Ciudad de México, 06 de febrero de 2024.- La Ciudad de México enfrenta un crecimiento vertical no autorizado que supera quince veces la altura de la Torre Mítikah, el edificio más alto de la capital, en la última década. La Procuraduría Ambiental y del Ordenamiento Territorial (PAOT) ha registrado la construcción de mil 39 pisos ilegales entre 2013 y 2023, un desafío a la regulación urbana y a la seguridad de sus habitantes.

La tendencia ascendente en la construcción de niveles sin permiso revela un aumento significativo desde 2013, con un pico en 2017 de 187 pisos ilegales. A pesar de una pausa en las investigaciones debido a la pandemia de Covid-19, el 2022 marcó el segundo año con más construcciones irregulares, sumando 186 pisos a la cuenta.

Estos datos resaltan una problemática de regulación y control en el desarrollo urbano de la metrópoli, donde las construcciones exceden los límites permitidos, poniendo en riesgo la seguridad y el bienestar de la población. Casos como el del inmueble en Amores 218 y Baja California 370, donde se tuvo que demoler pisos ilegales, ejemplifican las acciones correctivas que se han tenido que tomar.

En respuesta a esta situación, se discute en el Congreso capitalino la Ley de Responsabilidad Ambiental, que propone imponer multas millonarias a quienes construyan más allá de lo permitido. Estas sanciones económicas buscan disuadir la práctica ilegal, pero también destacan la necesidad de abordar las causas subyacentes, como la falta de vivienda accesible y las políticas urbanas restrictivas.

La tragedia del colegio Enrique Rébsamen, exacerbada por la construcción ilegal de un piso adicional, subraya la importancia de regular las adecuaciones y ampliaciones de viviendas para prevenir futuros desastres. La Comisión de Preservación del Medio Ambiente, Cambio Climático y Protección Ecológica del Congreso local, liderada por Tania Larios Pérez, planea organizar foros con la sociedad civil y expertos para afinar la ley a las necesidades de la población y a la protección ambiental.

Víctor Ramírez, académico de la UNAM, señala que la construcción de pisos adicionales responde a la demanda insatisfecha de vivienda popular, advirtiendo contra el riesgo de penalizar a los más vulnerables.
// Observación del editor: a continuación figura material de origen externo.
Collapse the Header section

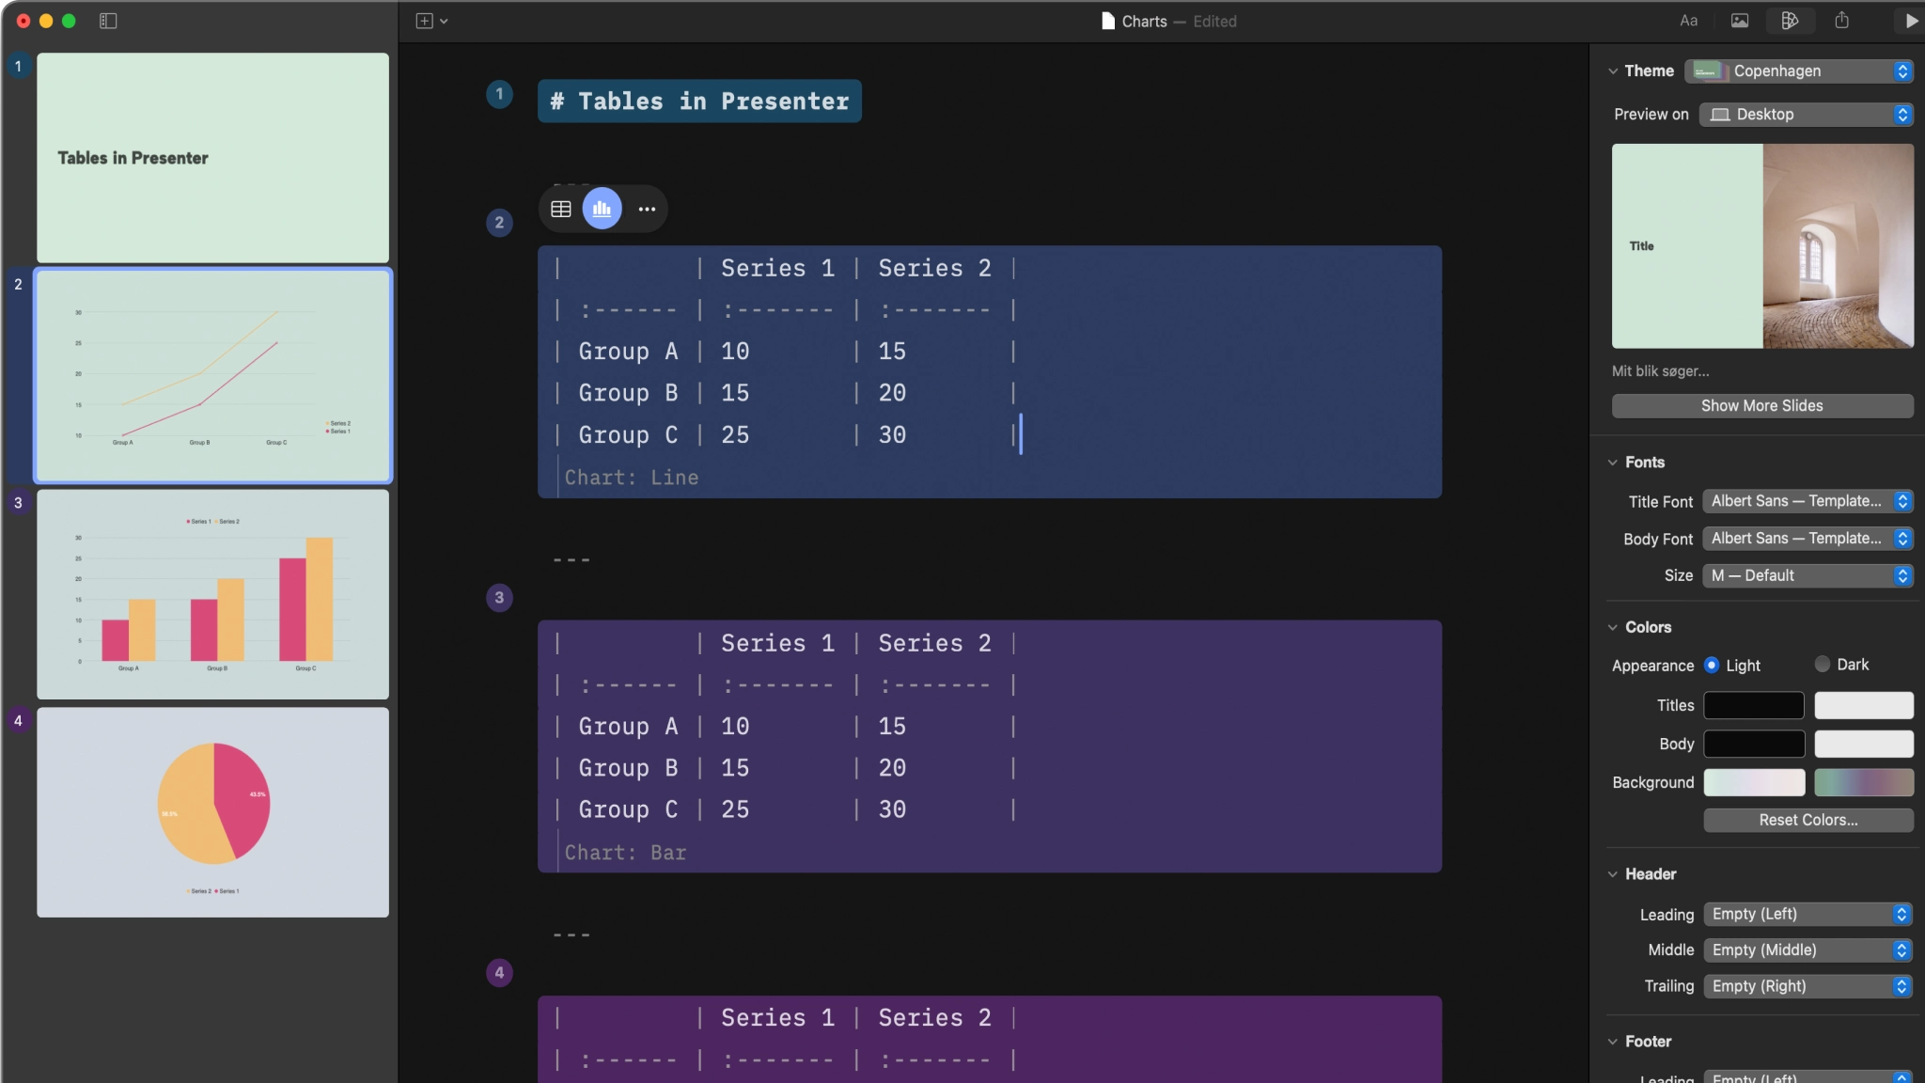[x=1611, y=873]
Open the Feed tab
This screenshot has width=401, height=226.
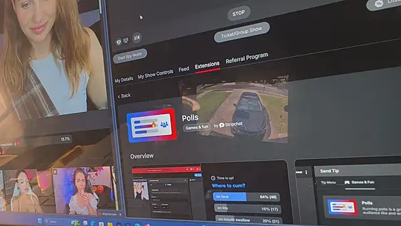pyautogui.click(x=184, y=69)
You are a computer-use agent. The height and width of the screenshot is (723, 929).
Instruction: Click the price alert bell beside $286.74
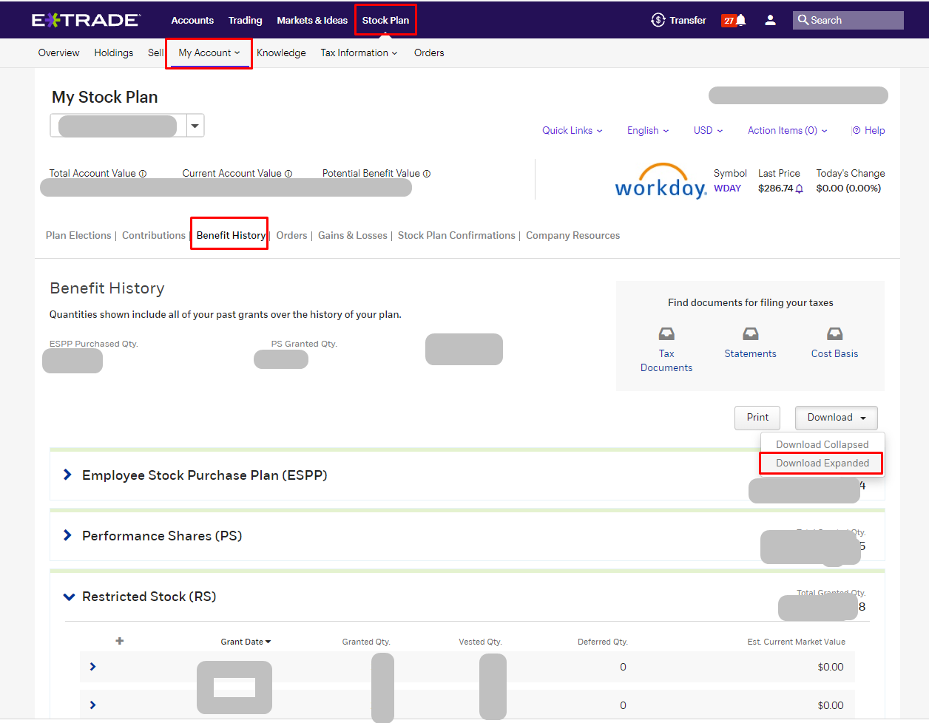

Propone, en cambio, políticas de apoyo y asistencia técnica para facilitar la expansión de viviendas en condiciones seguras.

La discusión sobre la Ley de Responsabilidad Ambiental y las estrategias para combatir las construcciones ilegales continúa, buscando equilibrar la necesidad de desarrollo con la seguridad, el ordenamiento urbano y la sostenibilidad ambiental.